(Exercise inputs)

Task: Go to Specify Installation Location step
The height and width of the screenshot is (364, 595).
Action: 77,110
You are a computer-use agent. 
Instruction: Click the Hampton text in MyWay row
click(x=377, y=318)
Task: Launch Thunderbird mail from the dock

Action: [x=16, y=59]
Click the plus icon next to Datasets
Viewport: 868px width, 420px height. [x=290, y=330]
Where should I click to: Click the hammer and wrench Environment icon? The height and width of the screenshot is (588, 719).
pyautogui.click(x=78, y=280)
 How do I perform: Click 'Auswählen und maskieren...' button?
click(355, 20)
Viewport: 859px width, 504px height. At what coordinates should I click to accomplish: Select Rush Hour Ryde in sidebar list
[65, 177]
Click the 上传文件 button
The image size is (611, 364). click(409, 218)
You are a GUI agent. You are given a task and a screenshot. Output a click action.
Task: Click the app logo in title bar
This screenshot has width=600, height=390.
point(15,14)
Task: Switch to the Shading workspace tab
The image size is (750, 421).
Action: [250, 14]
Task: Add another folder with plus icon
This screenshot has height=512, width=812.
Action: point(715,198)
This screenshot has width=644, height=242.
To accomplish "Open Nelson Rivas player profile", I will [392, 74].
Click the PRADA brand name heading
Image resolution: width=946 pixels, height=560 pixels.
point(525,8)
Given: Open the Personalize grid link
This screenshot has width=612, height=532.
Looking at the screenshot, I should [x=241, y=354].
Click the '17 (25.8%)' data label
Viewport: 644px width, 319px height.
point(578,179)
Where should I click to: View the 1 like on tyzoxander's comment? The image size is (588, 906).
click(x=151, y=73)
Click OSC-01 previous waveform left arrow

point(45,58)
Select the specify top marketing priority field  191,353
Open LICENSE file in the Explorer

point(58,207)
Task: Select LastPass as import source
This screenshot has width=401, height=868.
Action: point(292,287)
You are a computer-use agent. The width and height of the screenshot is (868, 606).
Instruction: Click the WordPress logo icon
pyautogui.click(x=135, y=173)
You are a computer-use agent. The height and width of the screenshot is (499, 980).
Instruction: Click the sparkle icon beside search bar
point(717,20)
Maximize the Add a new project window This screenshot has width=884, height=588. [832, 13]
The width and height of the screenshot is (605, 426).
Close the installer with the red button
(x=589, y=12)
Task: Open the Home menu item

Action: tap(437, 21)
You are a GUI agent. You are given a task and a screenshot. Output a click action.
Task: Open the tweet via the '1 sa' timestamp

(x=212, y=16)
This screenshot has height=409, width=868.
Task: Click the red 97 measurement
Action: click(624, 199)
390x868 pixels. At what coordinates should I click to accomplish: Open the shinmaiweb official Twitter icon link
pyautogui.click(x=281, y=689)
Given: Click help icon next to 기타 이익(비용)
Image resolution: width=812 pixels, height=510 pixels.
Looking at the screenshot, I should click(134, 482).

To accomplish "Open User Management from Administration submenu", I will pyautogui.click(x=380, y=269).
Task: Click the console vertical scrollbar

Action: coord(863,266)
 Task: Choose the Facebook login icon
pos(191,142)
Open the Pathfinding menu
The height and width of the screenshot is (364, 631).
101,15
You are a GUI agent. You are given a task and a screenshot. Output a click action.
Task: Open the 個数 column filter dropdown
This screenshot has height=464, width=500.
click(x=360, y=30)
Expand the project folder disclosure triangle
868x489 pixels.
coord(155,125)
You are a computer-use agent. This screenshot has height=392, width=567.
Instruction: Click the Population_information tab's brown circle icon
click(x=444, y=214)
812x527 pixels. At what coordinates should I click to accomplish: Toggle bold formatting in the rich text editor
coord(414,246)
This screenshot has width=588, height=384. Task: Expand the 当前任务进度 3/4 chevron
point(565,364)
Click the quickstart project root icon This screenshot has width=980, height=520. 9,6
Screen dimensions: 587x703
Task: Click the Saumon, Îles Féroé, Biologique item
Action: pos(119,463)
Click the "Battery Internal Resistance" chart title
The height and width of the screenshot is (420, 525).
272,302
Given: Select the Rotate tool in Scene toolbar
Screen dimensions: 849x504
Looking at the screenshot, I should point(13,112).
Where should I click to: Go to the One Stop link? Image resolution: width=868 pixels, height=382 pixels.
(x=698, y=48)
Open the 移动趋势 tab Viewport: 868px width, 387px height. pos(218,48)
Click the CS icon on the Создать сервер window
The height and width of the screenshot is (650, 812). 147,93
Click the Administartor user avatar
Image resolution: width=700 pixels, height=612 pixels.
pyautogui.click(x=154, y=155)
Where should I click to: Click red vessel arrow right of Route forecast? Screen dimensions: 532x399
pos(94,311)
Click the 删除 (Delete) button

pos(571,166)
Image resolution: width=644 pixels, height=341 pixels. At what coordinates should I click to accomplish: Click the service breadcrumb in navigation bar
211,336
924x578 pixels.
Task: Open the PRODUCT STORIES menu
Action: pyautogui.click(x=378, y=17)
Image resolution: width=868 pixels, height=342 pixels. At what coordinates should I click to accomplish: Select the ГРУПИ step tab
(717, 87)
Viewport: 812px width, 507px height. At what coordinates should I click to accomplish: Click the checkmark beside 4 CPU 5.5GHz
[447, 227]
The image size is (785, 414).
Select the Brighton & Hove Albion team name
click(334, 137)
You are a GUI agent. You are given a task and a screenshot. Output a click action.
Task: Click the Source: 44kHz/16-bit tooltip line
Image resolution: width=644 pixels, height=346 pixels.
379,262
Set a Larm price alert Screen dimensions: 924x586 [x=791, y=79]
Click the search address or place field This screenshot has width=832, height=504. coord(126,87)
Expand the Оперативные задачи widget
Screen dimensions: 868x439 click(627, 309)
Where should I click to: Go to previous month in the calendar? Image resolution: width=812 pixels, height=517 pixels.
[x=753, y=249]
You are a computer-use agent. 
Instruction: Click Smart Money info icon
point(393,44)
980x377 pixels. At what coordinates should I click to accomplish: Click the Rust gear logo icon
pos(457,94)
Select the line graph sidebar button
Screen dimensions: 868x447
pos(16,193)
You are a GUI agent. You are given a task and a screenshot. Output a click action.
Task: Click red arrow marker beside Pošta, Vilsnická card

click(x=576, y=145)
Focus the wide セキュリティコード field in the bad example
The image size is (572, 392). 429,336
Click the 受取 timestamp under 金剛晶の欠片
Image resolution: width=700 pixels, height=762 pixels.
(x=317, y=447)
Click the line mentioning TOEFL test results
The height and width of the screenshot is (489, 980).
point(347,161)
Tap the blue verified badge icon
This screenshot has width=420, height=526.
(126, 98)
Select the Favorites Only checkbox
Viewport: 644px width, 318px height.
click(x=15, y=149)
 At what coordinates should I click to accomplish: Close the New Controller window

(End Exercise inputs)

• **Task instructions**: Copy all the entries exactly.

• **Reply**:
Task: Go to Specify Installation Location step
The height and width of the screenshot is (364, 595).
Action: 77,110
You are a computer-use agent. 
Instruction: Click the Hampton text in MyWay row
click(x=377, y=318)
Task: Launch Thunderbird mail from the dock

Action: [x=16, y=59]
Click the plus icon next to Datasets
Viewport: 868px width, 420px height. [x=290, y=330]
Where should I click to: Click the hammer and wrench Environment icon? The height and width of the screenshot is (588, 719).
pyautogui.click(x=78, y=280)
 How do I perform: Click 'Auswählen und maskieren...' button?
click(355, 20)
Viewport: 859px width, 504px height. At what coordinates should I click to accomplish: Select Rush Hour Ryde in sidebar list
[65, 177]
Click the 上传文件 button
The image size is (611, 364). click(409, 218)
You are a GUI agent. You are given a task and a screenshot. Output a click action.
Task: Click the app logo in title bar
This screenshot has width=600, height=390.
point(15,14)
Task: Switch to the Shading workspace tab
The image size is (750, 421).
Action: [250, 14]
Task: Add another folder with plus icon
This screenshot has height=512, width=812.
Action: point(715,198)
This screenshot has width=644, height=242.
To accomplish "Open Nelson Rivas player profile", I will [392, 74].
Click the PRADA brand name heading
Image resolution: width=946 pixels, height=560 pixels.
point(525,8)
Given: Open the Personalize grid link
This screenshot has width=612, height=532.
Looking at the screenshot, I should [x=241, y=354].
Click the '17 (25.8%)' data label
Viewport: 644px width, 319px height.
point(578,179)
Where should I click to: View the 1 like on tyzoxander's comment? The image size is (588, 906).
click(x=151, y=73)
Click OSC-01 previous waveform left arrow

point(45,58)
Select the specify top marketing priority field  191,353
Open LICENSE file in the Explorer

point(58,207)
Task: Select LastPass as import source
This screenshot has width=401, height=868.
Action: point(292,287)
You are a computer-use agent. The width and height of the screenshot is (868, 606).
Instruction: Click the WordPress logo icon
pyautogui.click(x=135, y=173)
You are a computer-use agent. The height and width of the screenshot is (499, 980).
Instruction: Click the sparkle icon beside search bar
point(717,20)
Maximize the Add a new project window This screenshot has width=884, height=588. [832, 13]
The width and height of the screenshot is (605, 426).
Close the installer with the red button
(x=589, y=12)
Task: Open the Home menu item

Action: tap(437, 21)
You are a GUI agent. You are given a task and a screenshot. Output a click action.
Task: Open the tweet via the '1 sa' timestamp

(x=212, y=16)
This screenshot has height=409, width=868.
Task: Click the red 97 measurement
Action: click(624, 199)
390x868 pixels. At what coordinates should I click to accomplish: Open the shinmaiweb official Twitter icon link
pyautogui.click(x=281, y=689)
Given: Click help icon next to 기타 이익(비용)
Image resolution: width=812 pixels, height=510 pixels.
Looking at the screenshot, I should click(134, 482).

To accomplish "Open User Management from Administration submenu", I will pyautogui.click(x=380, y=269).
Task: Click the console vertical scrollbar

Action: coord(863,266)
 Task: Choose the Facebook login icon
pos(191,142)
Open the Pathfinding menu
The height and width of the screenshot is (364, 631).
101,15
You are a GUI agent. You are given a task and a screenshot. Output a click action.
Task: Open the 個数 column filter dropdown
This screenshot has height=464, width=500.
click(x=360, y=30)
Expand the project folder disclosure triangle
868x489 pixels.
coord(155,125)
You are a computer-use agent. This screenshot has height=392, width=567.
Instruction: Click the Population_information tab's brown circle icon
click(x=444, y=214)
812x527 pixels. At what coordinates should I click to accomplish: Toggle bold formatting in the rich text editor
coord(414,246)
This screenshot has width=588, height=384. Task: Expand the 当前任务进度 3/4 chevron
point(565,364)
Click the quickstart project root icon This screenshot has width=980, height=520. 9,6
Screen dimensions: 587x703
Task: Click the Saumon, Îles Féroé, Biologique item
Action: pos(119,463)
Click the "Battery Internal Resistance" chart title
The height and width of the screenshot is (420, 525).
272,302
Given: Select the Rotate tool in Scene toolbar
Screen dimensions: 849x504
Looking at the screenshot, I should point(13,112).
Where should I click to: Go to the One Stop link? Image resolution: width=868 pixels, height=382 pixels.
(x=698, y=48)
Open the 移动趋势 tab Viewport: 868px width, 387px height. pos(218,48)
Click the CS icon on the Создать сервер window
The height and width of the screenshot is (650, 812). 147,93
Click the Administartor user avatar
Image resolution: width=700 pixels, height=612 pixels.
pyautogui.click(x=154, y=155)
Where should I click to: Click red vessel arrow right of Route forecast? Screen dimensions: 532x399
pos(94,311)
Click the 删除 (Delete) button

pos(571,166)
Image resolution: width=644 pixels, height=341 pixels. At what coordinates should I click to accomplish: Click the service breadcrumb in navigation bar
211,336
924x578 pixels.
Task: Open the PRODUCT STORIES menu
Action: pyautogui.click(x=378, y=17)
Image resolution: width=868 pixels, height=342 pixels. At what coordinates should I click to accomplish: Select the ГРУПИ step tab
(717, 87)
Viewport: 812px width, 507px height. At what coordinates should I click to accomplish: Click the checkmark beside 4 CPU 5.5GHz
[447, 227]
The image size is (785, 414).
Select the Brighton & Hove Albion team name
click(334, 137)
You are a GUI agent. You are given a task and a screenshot. Output a click action.
Task: Click the Source: 44kHz/16-bit tooltip line
Image resolution: width=644 pixels, height=346 pixels.
379,262
Set a Larm price alert Screen dimensions: 924x586 [x=791, y=79]
Click the search address or place field This screenshot has width=832, height=504. coord(126,87)
Expand the Оперативные задачи widget
Screen dimensions: 868x439 click(627, 309)
Where should I click to: Go to previous month in the calendar? Image resolution: width=812 pixels, height=517 pixels.
[x=753, y=249]
You are a computer-use agent. 
Instruction: Click Smart Money info icon
point(393,44)
980x377 pixels. At what coordinates should I click to accomplish: Click the Rust gear logo icon
pos(457,94)
Select the line graph sidebar button
Screen dimensions: 868x447
pos(16,193)
You are a GUI agent. You are given a task and a screenshot. Output a click action.
Task: Click red arrow marker beside Pošta, Vilsnická card

click(x=576, y=145)
Focus the wide セキュリティコード field in the bad example
The image size is (572, 392). 429,336
Click the 受取 timestamp under 金剛晶の欠片
Image resolution: width=700 pixels, height=762 pixels.
(x=317, y=447)
Click the line mentioning TOEFL test results
The height and width of the screenshot is (489, 980).
point(347,161)
Tap the blue verified badge icon
This screenshot has width=420, height=526.
(126, 98)
Select the Favorites Only checkbox
Viewport: 644px width, 318px height.
click(x=15, y=149)
 At what coordinates should I click to accomplish: Close the New Controller window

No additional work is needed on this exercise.